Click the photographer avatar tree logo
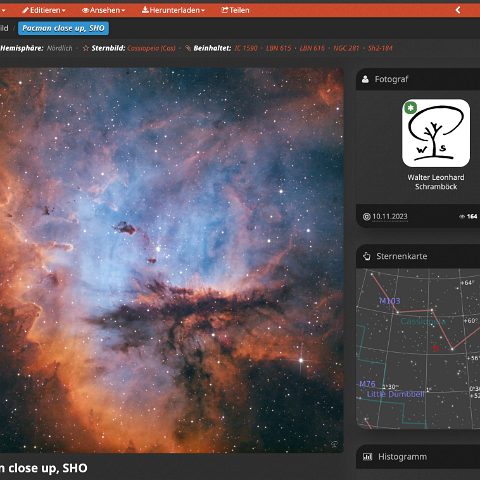The height and width of the screenshot is (480, 480). pos(436,133)
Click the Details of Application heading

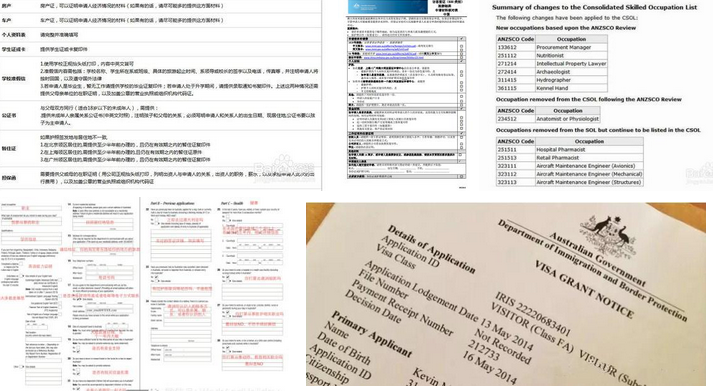(431, 249)
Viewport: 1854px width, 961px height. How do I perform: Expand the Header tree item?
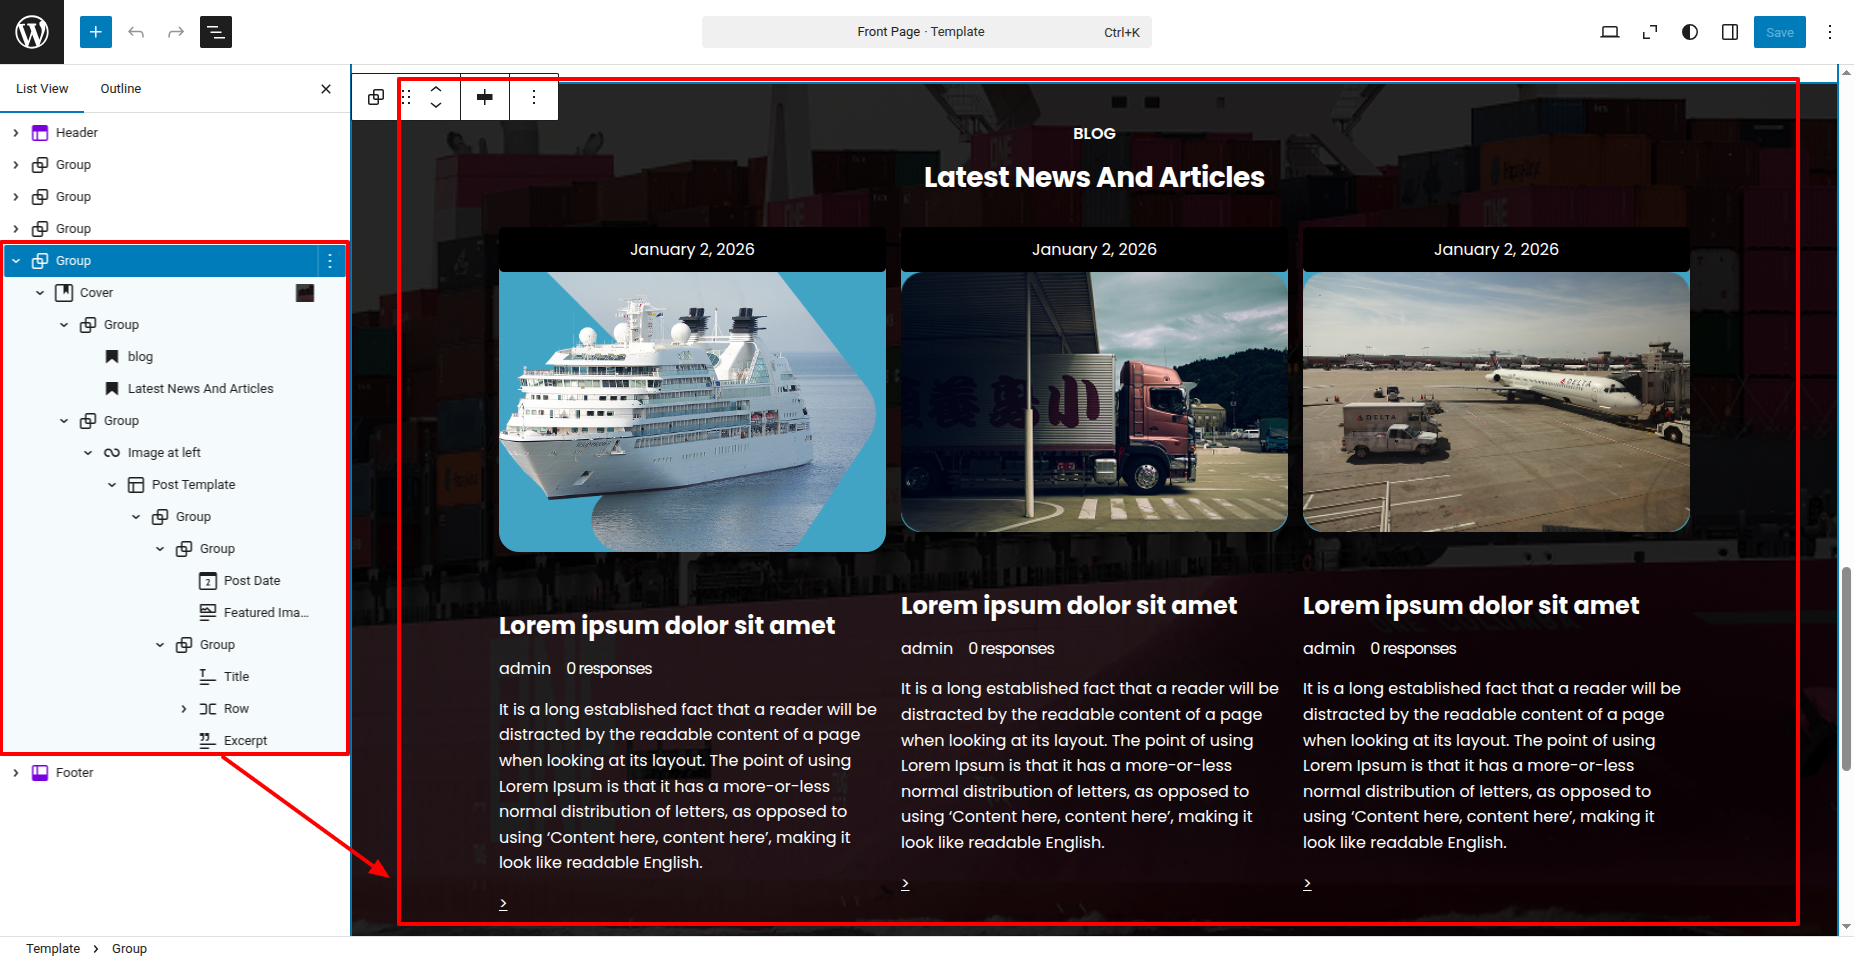click(x=16, y=133)
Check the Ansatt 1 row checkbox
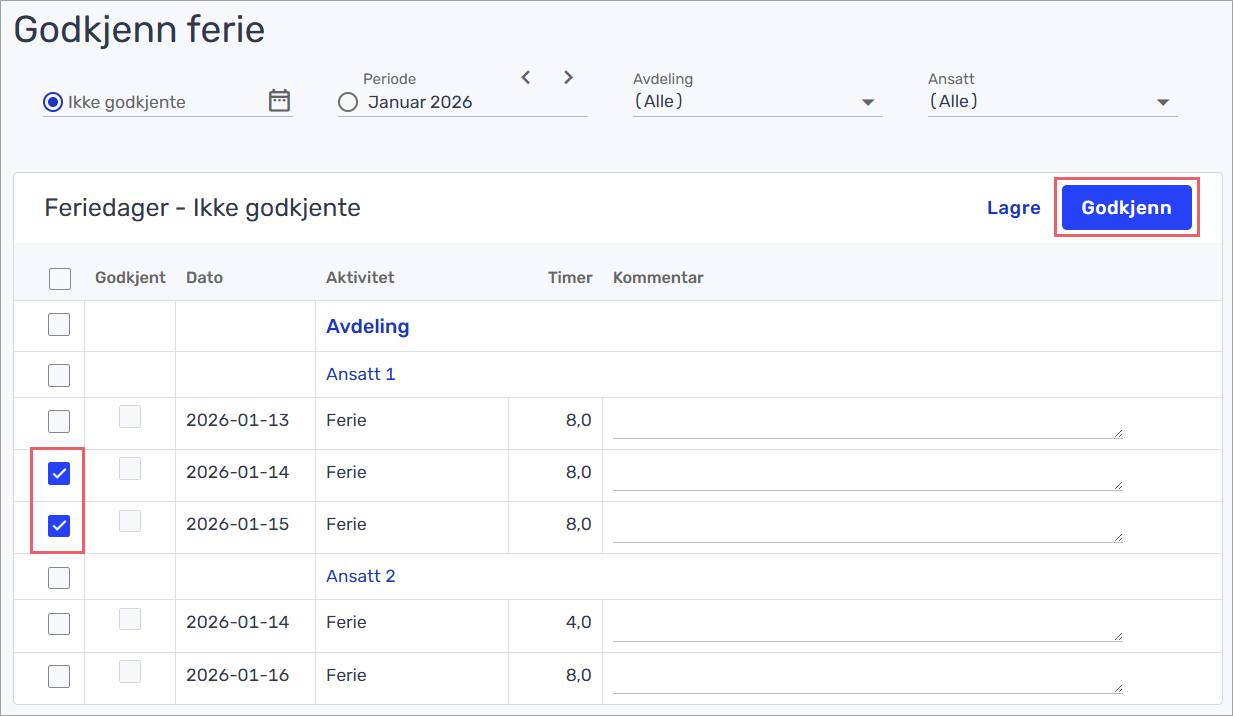1233x716 pixels. pos(59,375)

_WHAT YOU ARE ASKED TO DO_. Give the listing above again in its entirety, exactly as written and free of images.

_EXERCISE RESPONSE_.
Click the photographer avatar tree logo
The height and width of the screenshot is (480, 480). pos(436,133)
Click the Details of Application heading

(431, 249)
Viewport: 1854px width, 961px height. How do I perform: Expand the Header tree item?
click(x=16, y=133)
Check the Ansatt 1 row checkbox
1233x716 pixels. pos(59,375)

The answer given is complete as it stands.